Sono state rinvenute fosse comuni nella zona dell’Anbar, la provincia dell’Iraq occidentale che dal confine con la Giordania si estende fino a Baghdad: è questo il succo di un rapporto di Human Right Watch.

I corpi, ancora non numerati definitivamente, ma si tratta di una cifra tra gli 80 e i 220, apparterrebbero a tribù sunnite locali, che si sono rifiutate di collaborare con lo Stato Islamico. In particolare, molti sarebbero del clan Al Bu Nimr, che si è schierato con il governo nella lotta al Califfato. L’esecutivo attuale, guidato dallo sciita teoricamente moderato Haydar al- Abadi, è considerato dallo Stato Islamico alla stregua di quello precedente di Maliki: sullo sfondo la violenza settaria tra i due rami dell’Islam da cui prendono aria molte delle azioni dell’IS, ma che anche da parte sciita non è mancata. Khalifa Ibrahim considerata gli sciiti dei miscredenti, e per questo non degni di vivere: allo stesso modo, chi collabora con loro, seppur sunniti, è considerato un traditore.
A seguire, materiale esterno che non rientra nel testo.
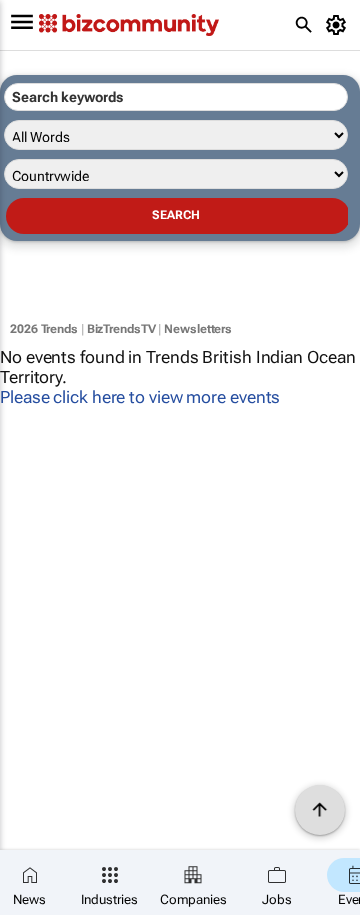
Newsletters (198, 329)
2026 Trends (44, 329)
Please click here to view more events (140, 397)
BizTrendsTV (121, 329)
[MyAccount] (339, 25)
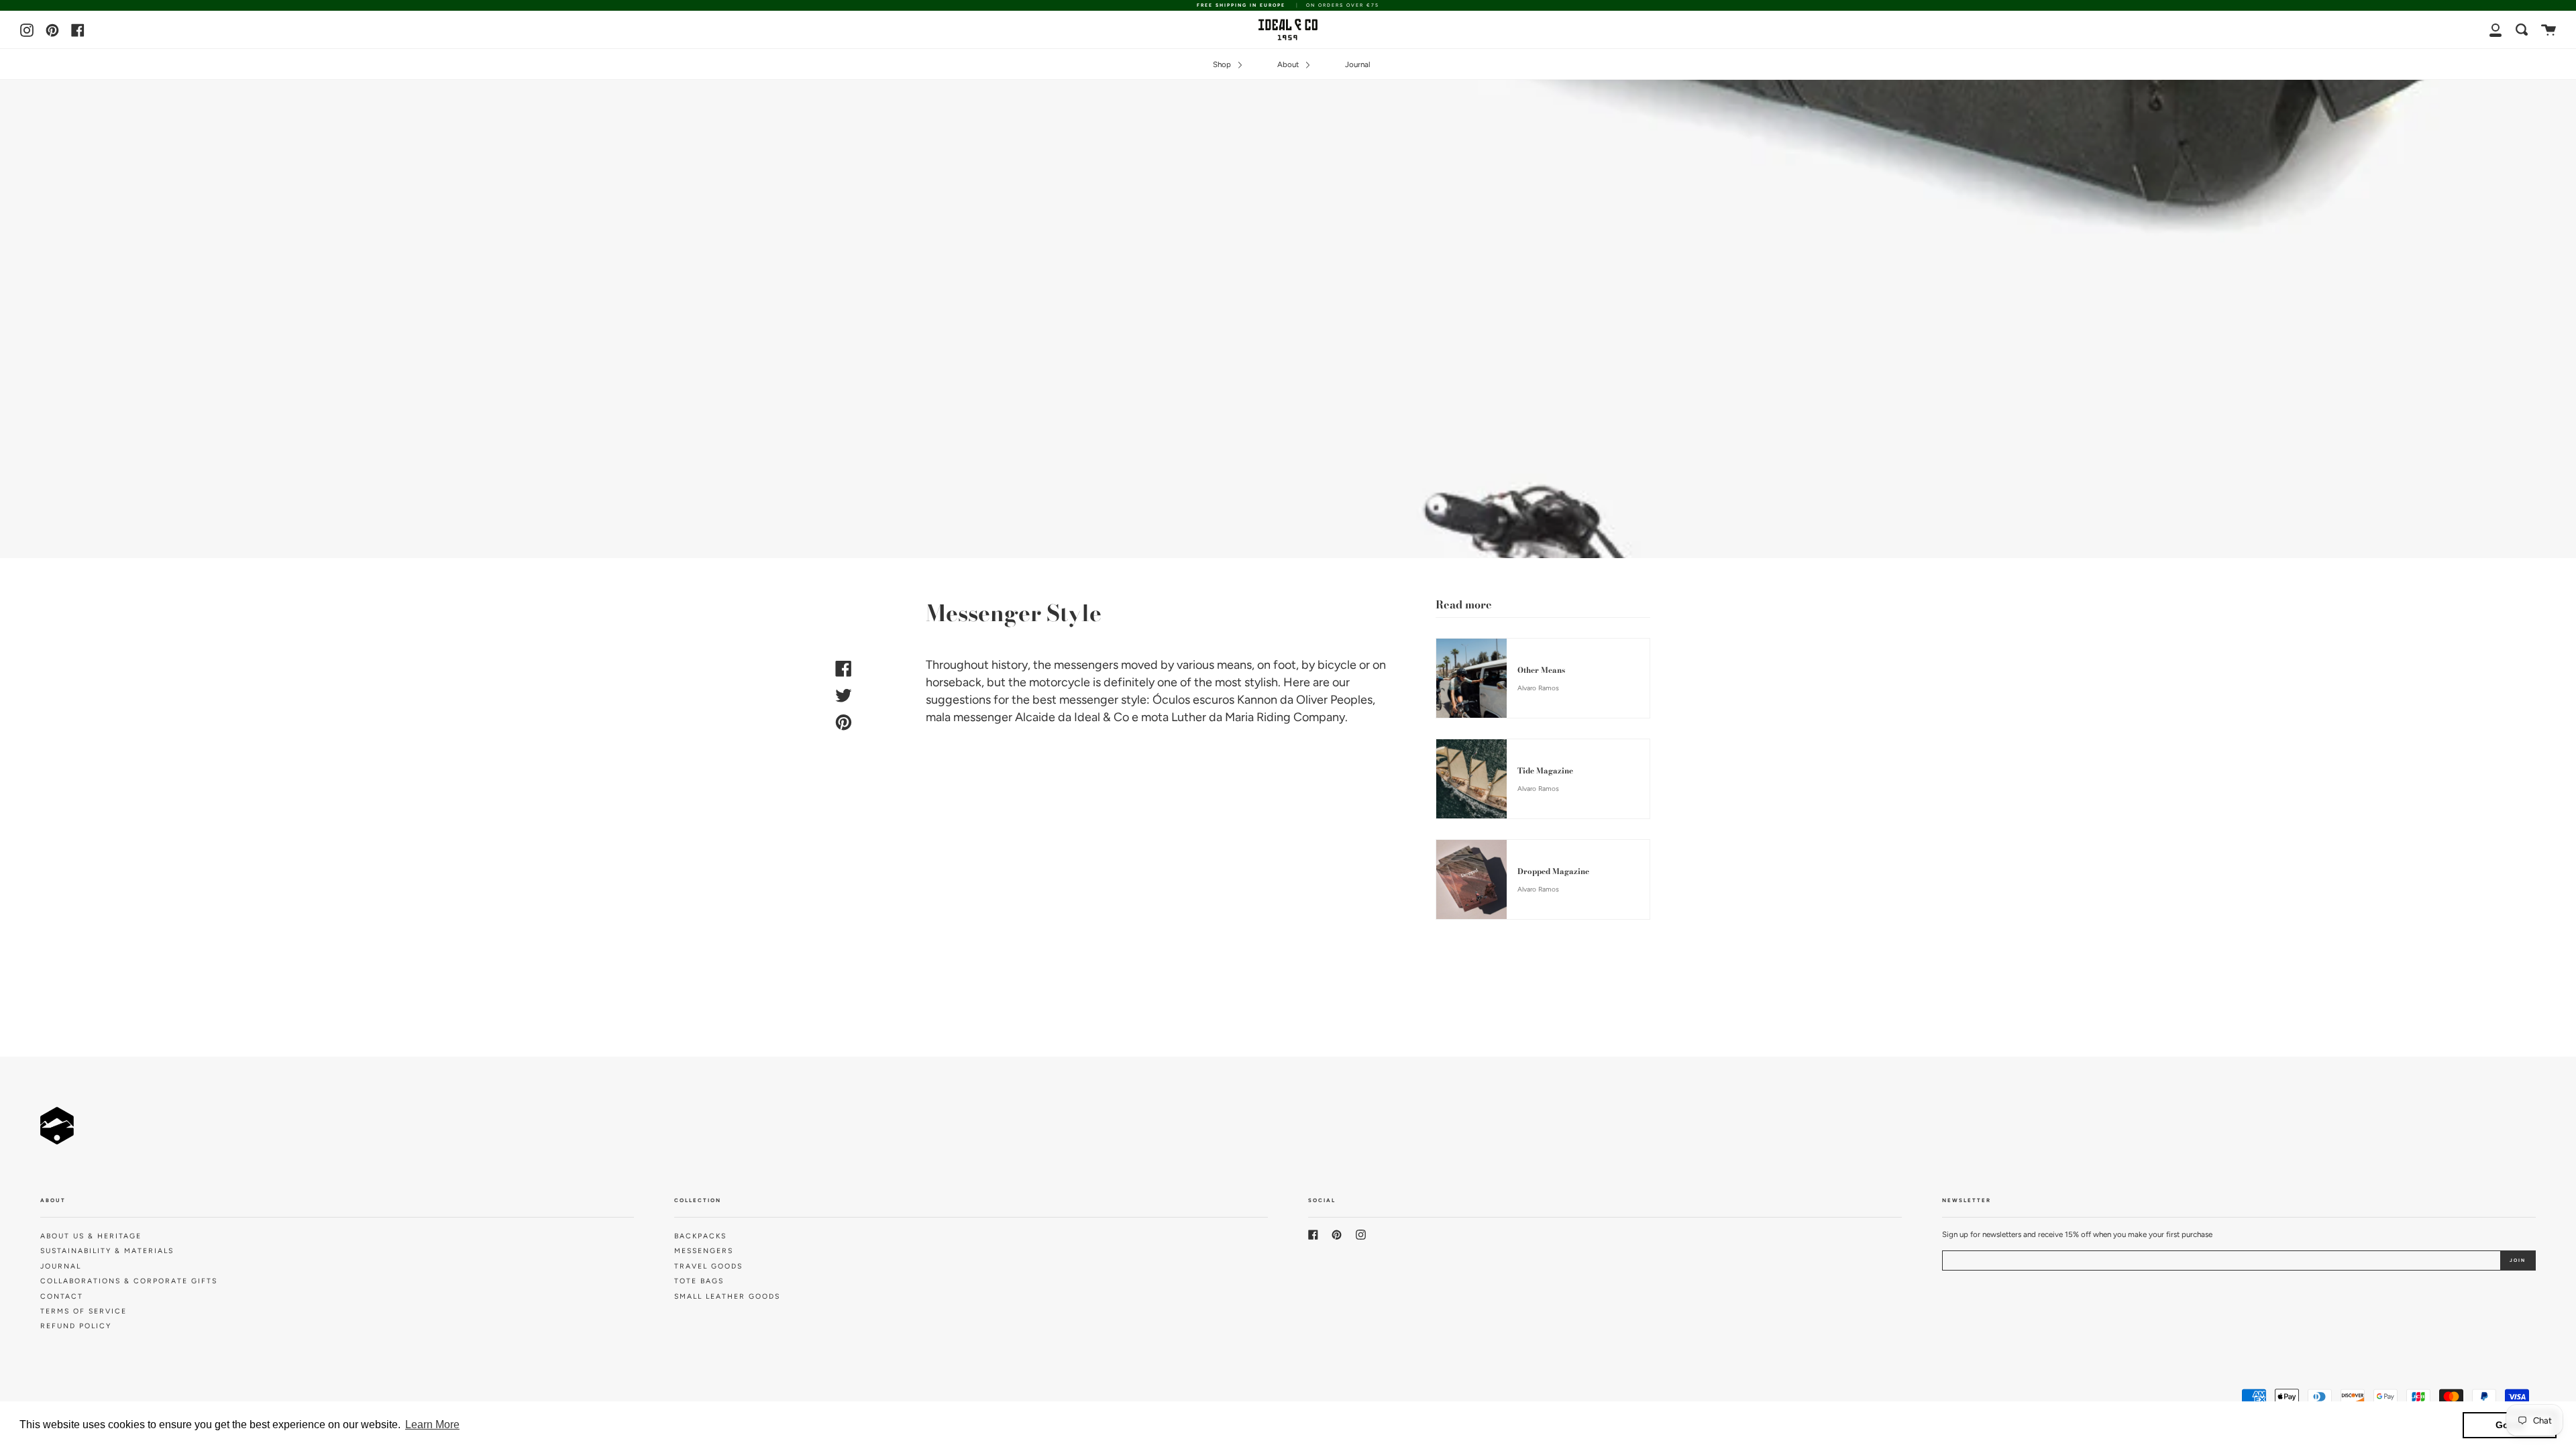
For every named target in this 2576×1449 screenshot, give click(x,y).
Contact (61, 1296)
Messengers (703, 1250)
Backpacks (700, 1236)
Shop (1223, 64)
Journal (1358, 64)
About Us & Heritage (91, 1236)
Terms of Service (83, 1311)
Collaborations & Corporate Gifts (128, 1281)
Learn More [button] (432, 1424)
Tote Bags (699, 1281)
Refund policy (75, 1326)
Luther (1188, 717)
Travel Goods (708, 1266)
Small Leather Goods (727, 1296)
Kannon (1257, 699)
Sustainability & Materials (107, 1250)
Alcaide (1035, 717)
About (1289, 64)
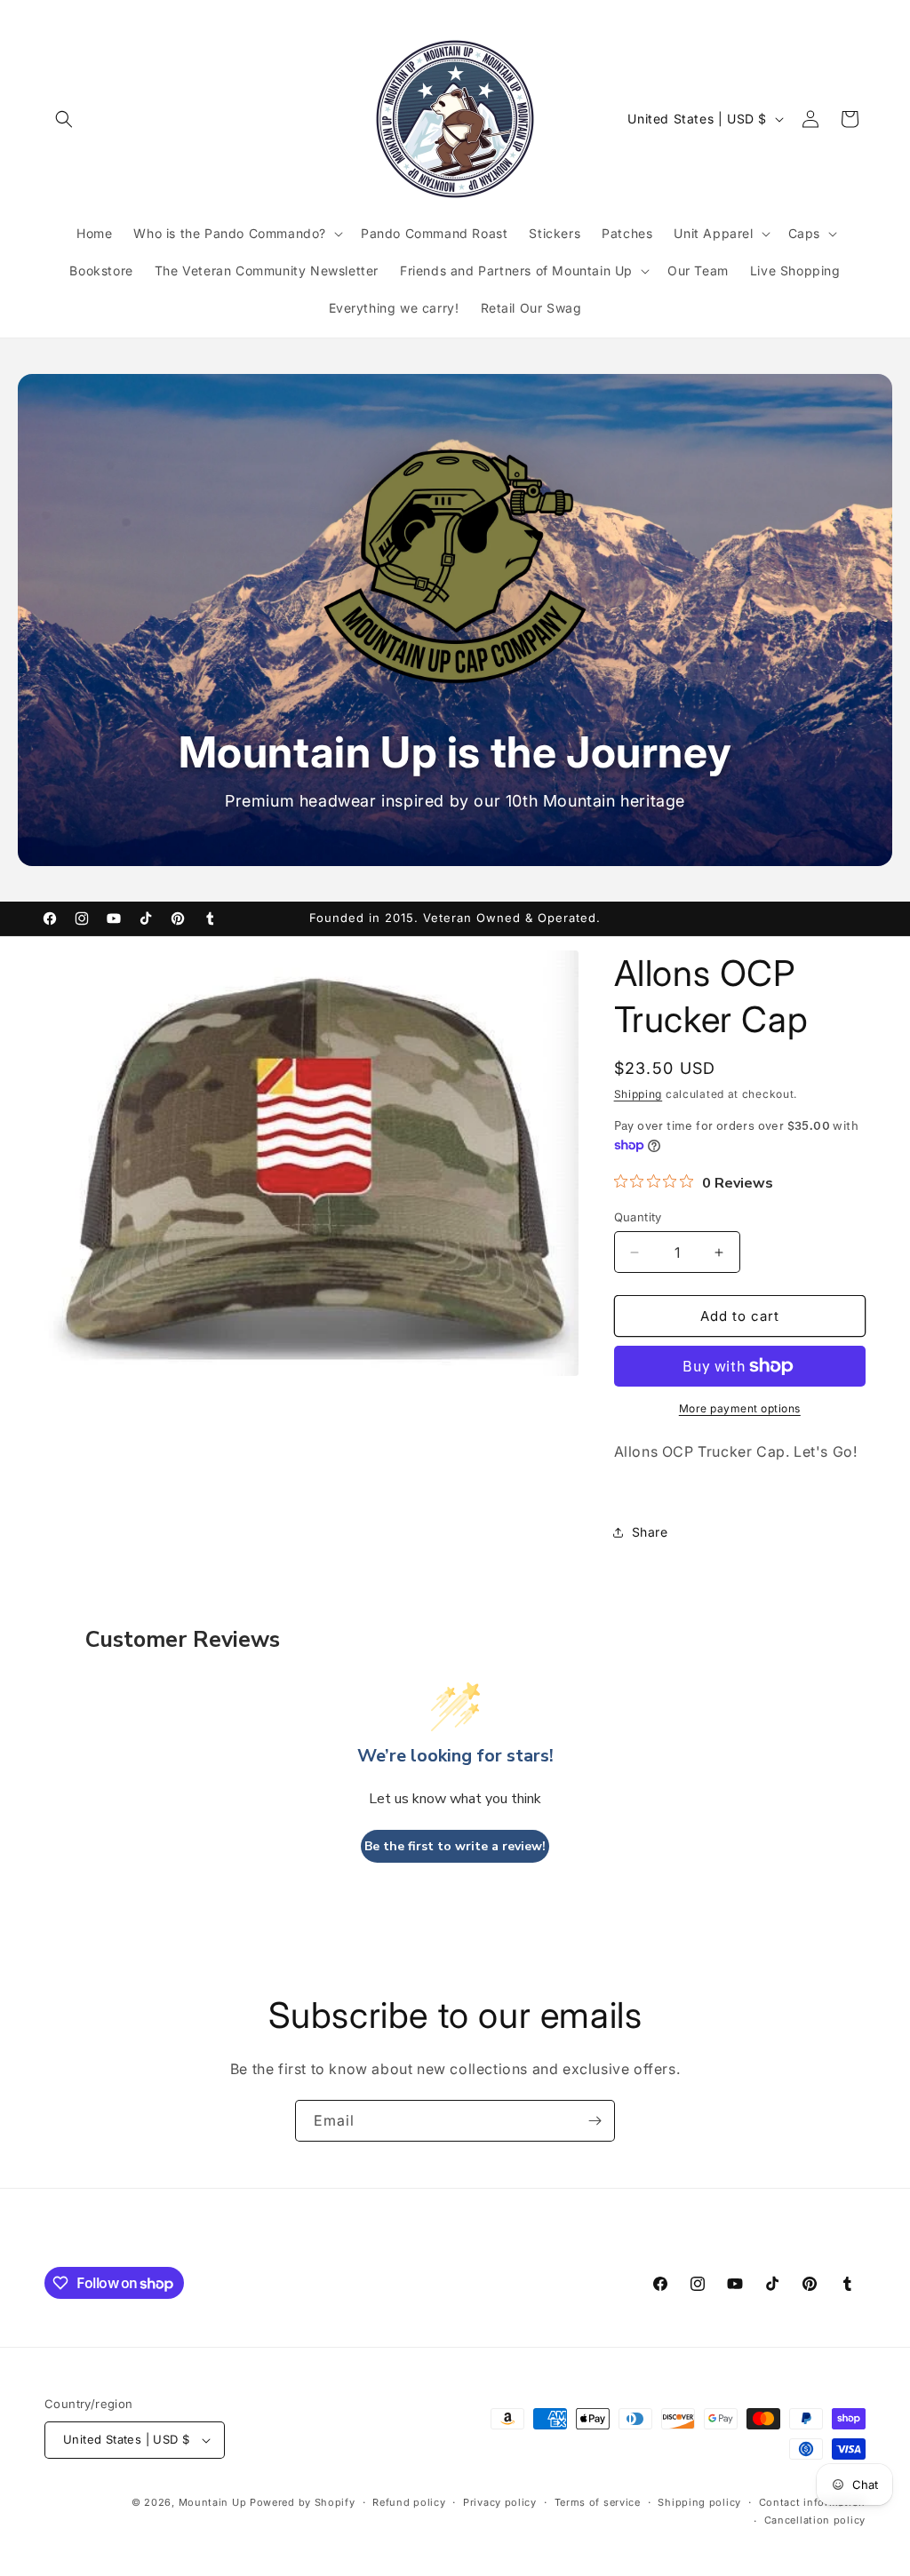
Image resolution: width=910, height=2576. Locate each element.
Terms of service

Le vittime ritrovate nelle fosse, in due punti diversi della provincia, sono tutte di sesso maschile e si pensa siano state uccise proprio dagli uomini dell’IS. Diversi avevano gli occhi bendati e le mani legate: si pensa possano essere riconducibili a quello che è stato ripreso in un video apparso in rete in questi giorni.

Le esecuzioni di massa sono utilizzate dal Califfo per intimorire i propri avversari: in questo caso, l’uccisione di membri di tribù sunnite che collaboravano con il governo iracheno, e con la Coalizione internazionale, è un chiaro avvertimento. La strategia portata avanti dal generale Petraus nel 2006-2007, il Sunni Awekening, ai tempi dell’invasione dell’Iraq, si basava proprio nell’avvicinamento delle istanze sunnite: gli americani erano riusciti a costruirsi la fiducia tra i clan locali, che si ribellarono alla presenza di al-Qaeda in Iraq – “La Base”, ai tempi, fu quasi cancellata dal Paese. Il presidente Obama ha richiamato il generale John Allen, uno dei bracci operativi di Petraues, per rimodulare la lotta al Califfo anche in questa direzione, dopo che il settarismo di Maliki aveva portato le culture irachene non sciite ad essere emarginate dalla società: presupposto, apripista, per l’avanzata dell’IS.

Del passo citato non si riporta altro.